# [Task description]
Please transcribe the data that follows exactly, from its first line through the line that contains "[pinterest] (532, 8)".

----- Entries provided -----

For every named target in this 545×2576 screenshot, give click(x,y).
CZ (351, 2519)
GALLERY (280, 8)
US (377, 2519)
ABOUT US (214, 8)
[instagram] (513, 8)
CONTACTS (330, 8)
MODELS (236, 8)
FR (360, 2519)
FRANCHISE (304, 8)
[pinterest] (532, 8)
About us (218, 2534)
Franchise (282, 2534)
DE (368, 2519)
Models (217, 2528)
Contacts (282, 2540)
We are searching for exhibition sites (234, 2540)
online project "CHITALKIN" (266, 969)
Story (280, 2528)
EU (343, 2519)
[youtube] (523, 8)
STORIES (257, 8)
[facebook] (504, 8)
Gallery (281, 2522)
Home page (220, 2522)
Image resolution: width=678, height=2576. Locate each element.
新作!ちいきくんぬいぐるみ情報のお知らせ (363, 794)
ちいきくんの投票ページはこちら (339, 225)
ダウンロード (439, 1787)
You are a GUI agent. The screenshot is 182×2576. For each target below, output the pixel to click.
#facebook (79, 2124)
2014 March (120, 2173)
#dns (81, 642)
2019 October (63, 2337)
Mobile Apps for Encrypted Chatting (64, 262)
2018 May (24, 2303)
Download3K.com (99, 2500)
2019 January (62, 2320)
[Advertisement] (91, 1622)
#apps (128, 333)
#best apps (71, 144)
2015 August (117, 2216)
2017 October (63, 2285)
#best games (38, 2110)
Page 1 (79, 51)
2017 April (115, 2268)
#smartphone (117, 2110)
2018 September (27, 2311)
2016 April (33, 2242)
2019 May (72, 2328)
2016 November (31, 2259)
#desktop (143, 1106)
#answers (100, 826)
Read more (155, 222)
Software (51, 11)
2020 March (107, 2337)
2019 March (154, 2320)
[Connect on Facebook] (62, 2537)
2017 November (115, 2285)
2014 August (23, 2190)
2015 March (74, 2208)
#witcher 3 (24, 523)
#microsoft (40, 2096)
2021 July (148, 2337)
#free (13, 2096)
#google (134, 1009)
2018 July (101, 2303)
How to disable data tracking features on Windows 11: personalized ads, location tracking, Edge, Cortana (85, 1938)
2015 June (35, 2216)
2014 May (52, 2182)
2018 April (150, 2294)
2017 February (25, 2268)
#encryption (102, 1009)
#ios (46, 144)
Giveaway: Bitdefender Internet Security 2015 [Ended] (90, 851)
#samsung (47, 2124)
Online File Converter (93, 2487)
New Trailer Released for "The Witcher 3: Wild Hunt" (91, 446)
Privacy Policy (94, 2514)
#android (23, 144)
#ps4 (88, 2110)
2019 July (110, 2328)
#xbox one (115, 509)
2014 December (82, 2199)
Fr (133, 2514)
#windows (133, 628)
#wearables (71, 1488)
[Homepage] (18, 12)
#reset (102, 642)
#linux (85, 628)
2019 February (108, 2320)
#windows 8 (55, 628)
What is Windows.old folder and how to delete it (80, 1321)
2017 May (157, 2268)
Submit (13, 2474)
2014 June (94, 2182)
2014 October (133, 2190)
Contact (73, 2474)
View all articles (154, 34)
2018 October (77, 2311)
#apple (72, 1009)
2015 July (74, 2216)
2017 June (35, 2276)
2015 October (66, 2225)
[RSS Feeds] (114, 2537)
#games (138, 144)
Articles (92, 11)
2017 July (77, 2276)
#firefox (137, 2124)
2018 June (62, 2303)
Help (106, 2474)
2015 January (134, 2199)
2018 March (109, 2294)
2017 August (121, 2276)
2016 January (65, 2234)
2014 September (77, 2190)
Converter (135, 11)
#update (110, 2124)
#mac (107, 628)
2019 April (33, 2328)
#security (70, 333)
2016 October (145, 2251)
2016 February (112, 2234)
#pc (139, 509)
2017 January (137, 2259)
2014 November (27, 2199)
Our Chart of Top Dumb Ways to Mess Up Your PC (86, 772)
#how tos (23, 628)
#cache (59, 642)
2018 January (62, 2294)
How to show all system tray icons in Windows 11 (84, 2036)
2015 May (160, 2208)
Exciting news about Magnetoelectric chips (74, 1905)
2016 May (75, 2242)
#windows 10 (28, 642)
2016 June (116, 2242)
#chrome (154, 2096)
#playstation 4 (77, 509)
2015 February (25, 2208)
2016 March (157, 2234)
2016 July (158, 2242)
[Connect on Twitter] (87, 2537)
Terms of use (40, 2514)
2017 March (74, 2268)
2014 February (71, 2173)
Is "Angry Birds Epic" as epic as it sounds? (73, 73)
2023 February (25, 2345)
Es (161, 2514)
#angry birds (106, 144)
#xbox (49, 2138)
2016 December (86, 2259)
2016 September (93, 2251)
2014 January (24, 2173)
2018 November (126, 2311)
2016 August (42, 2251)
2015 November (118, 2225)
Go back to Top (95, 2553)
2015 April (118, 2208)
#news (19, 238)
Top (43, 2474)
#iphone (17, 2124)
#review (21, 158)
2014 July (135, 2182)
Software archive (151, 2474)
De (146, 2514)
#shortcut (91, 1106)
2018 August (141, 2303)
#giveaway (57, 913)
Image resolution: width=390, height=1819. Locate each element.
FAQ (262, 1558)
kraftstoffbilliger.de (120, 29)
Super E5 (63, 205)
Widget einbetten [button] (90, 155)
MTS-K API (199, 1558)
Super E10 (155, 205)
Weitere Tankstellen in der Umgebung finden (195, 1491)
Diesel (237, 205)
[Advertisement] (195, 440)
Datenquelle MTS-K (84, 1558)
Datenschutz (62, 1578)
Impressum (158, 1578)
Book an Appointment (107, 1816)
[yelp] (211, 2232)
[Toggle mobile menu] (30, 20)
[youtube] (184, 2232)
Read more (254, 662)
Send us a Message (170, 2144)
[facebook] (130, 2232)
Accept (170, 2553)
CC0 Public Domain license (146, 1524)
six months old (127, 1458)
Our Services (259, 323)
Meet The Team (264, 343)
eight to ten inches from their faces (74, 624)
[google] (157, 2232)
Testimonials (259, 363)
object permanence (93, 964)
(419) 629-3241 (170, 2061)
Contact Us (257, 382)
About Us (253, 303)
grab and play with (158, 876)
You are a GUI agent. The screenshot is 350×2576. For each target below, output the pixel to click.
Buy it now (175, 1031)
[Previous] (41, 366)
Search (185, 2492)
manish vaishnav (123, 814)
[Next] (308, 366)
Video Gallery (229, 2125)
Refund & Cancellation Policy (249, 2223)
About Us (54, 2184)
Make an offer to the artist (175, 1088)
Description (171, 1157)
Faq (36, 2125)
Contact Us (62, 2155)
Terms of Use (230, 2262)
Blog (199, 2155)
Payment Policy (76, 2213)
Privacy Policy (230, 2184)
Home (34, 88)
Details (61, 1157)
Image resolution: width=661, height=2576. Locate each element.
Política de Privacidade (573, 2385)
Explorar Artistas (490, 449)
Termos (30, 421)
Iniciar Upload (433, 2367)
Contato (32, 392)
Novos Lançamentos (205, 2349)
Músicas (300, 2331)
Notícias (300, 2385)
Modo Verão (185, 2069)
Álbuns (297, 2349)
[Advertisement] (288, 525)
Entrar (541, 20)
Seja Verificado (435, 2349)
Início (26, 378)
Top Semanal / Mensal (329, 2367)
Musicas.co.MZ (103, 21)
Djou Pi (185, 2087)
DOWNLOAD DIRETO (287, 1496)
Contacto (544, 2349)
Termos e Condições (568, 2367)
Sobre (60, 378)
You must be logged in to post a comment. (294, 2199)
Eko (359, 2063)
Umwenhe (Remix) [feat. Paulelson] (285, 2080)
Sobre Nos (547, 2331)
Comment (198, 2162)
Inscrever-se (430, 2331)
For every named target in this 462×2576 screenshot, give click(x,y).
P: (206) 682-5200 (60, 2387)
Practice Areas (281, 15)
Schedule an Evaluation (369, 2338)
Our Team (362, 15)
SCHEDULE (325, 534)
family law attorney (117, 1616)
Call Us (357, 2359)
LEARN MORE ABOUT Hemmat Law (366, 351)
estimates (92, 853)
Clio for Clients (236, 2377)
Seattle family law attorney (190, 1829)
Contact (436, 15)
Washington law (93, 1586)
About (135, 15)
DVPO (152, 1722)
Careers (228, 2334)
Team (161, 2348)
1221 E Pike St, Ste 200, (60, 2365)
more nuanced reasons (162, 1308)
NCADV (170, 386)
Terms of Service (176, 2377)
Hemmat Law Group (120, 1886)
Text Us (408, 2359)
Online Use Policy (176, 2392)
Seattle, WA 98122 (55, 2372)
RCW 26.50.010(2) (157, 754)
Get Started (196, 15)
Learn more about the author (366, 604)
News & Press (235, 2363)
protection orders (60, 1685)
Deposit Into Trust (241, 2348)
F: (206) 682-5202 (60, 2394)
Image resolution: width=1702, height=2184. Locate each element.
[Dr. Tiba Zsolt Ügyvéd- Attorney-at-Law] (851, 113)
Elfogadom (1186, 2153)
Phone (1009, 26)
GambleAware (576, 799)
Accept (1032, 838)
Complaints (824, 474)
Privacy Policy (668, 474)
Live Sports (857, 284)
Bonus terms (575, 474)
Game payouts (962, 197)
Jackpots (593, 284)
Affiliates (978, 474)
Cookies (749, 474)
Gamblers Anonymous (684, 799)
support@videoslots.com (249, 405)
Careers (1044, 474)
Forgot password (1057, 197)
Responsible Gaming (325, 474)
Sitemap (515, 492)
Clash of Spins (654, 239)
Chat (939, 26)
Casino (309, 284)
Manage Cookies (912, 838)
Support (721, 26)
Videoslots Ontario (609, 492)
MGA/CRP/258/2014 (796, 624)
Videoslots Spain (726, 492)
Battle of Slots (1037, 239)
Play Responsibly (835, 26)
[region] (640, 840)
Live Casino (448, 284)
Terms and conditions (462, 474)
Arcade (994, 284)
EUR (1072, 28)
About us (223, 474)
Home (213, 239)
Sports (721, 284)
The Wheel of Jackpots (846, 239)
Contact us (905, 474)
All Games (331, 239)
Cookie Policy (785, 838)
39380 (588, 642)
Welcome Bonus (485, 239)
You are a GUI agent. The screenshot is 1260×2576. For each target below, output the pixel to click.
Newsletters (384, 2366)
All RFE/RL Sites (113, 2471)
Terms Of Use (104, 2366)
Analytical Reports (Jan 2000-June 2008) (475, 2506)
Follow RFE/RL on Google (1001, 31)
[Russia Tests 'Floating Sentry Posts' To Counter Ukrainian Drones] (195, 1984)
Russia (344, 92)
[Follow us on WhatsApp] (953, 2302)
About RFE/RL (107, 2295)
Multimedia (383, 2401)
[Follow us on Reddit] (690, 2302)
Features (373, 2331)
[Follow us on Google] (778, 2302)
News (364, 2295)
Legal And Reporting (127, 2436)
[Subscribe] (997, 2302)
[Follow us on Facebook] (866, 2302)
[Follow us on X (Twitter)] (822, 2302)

-----

# [Response box]
For every named target in this 545×2576 screenshot, give click(x,y).
CZ (351, 2519)
GALLERY (280, 8)
US (377, 2519)
ABOUT US (214, 8)
[instagram] (513, 8)
CONTACTS (330, 8)
MODELS (236, 8)
FR (360, 2519)
FRANCHISE (304, 8)
[pinterest] (532, 8)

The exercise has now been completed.